Titanium metal is added to molten ferrous metals for a number of reasons. Titanium may be added to iron to control the structure of the graphite, to eliminate pinhole defects due to the presence of nitrogen when the iron is cast and to act as nuclei for austenitic dendrites during solidication of the iron, thereby improving the properties of the cast iron. Titanium also has a slight inoculating effect when added to molten iron. Titanium may be added to molten steel to remove oxygen, and also to combine with any nitrogen present so as to prevent pinhole defects in the cast steel and to avoid embrittlement which could result from the nitrogen combining with any aluminium present to form aluminium nitride.
Usually titanium is added to molten ferrous metals in the form of ferrotitanium or titanium sponge.

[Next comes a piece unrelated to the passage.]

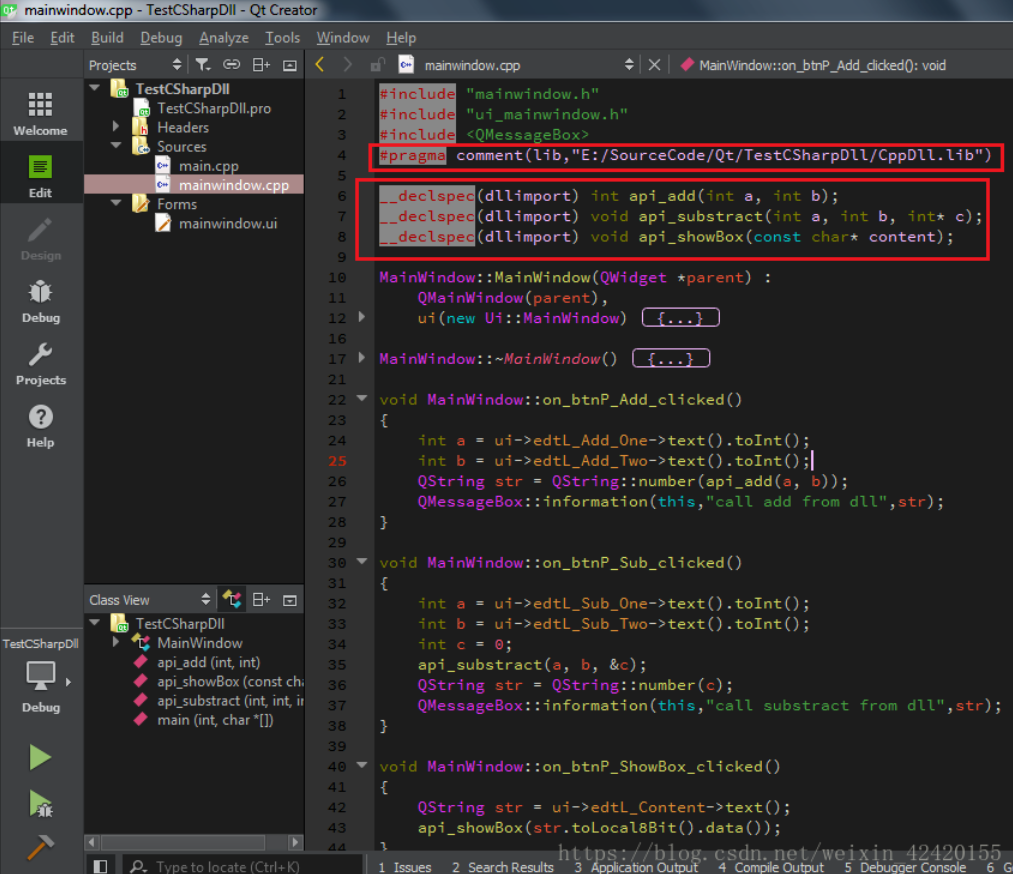
Task: Open the Compile Output pane
Action: point(771,867)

However recovery of the titanium i.e. the percentage of titanium added retained in the cast metal is often poor so that the desired benefits from the addition of the titanium are not achieved or the benefits are only achieved by using relatively excessive quantities of titanium.
It has now been found that titanium recovery in molten ferrous metals can be improved if the titanium is added in conjunction with an alkali metal or alkaline earth metal halide fluxing agent. Such improvements are not obtained if the titanium and fluxing agent are added in sequence, in either order.

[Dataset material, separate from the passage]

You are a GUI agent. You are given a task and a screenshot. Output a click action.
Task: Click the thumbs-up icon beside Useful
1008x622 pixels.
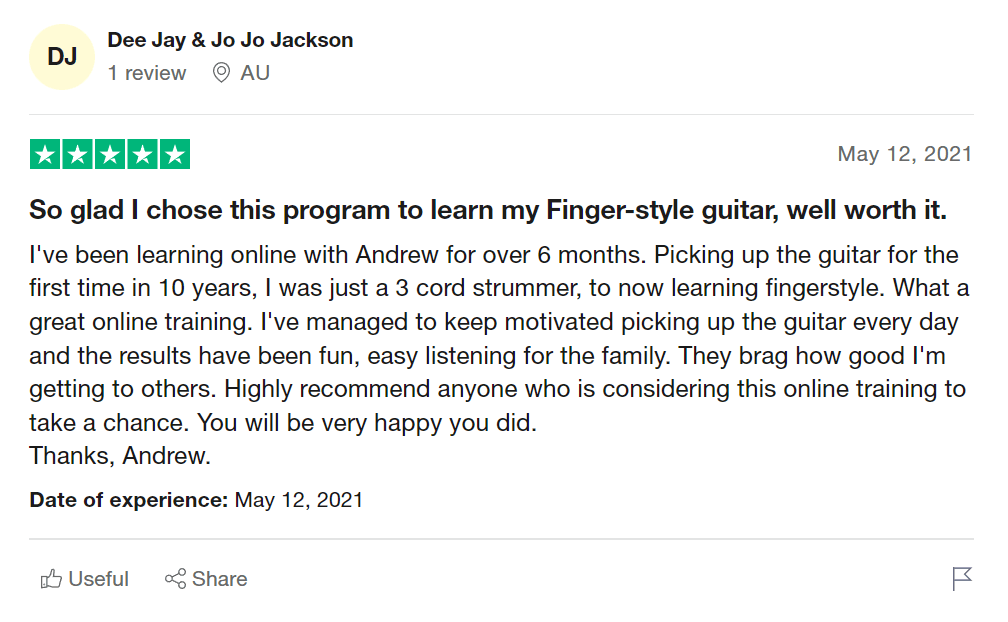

According to a first feature of the present invention there is provided a process for the introduction of titanium into a molten ferrous metal which comprises adding to the molten ferrous metal a treatment agent comprising titanium and a halide selected from the class of one or more alkali metal halides and alkaline earth metal halides.
Suitable alkali metal or alkaline earth metal halides include sodium chloride, potassium chloride, sodium fluoride, potassium fluoride and calcium fluoride. Complex alkali metal halides such as potassium aluminium fluoride and sodium aluminium fluoride may also be used.
The present invention specifically provides treatment compositions for use in the above process which comprise in intimate admixture, titanium and a fluxing agent comprising sodium chloride and potassium chloride.
The treatment agent will usually comprise 30 to 90% by weight titanium and 10 to 70% by weight alkali metal and/or alkaline earth metal halide.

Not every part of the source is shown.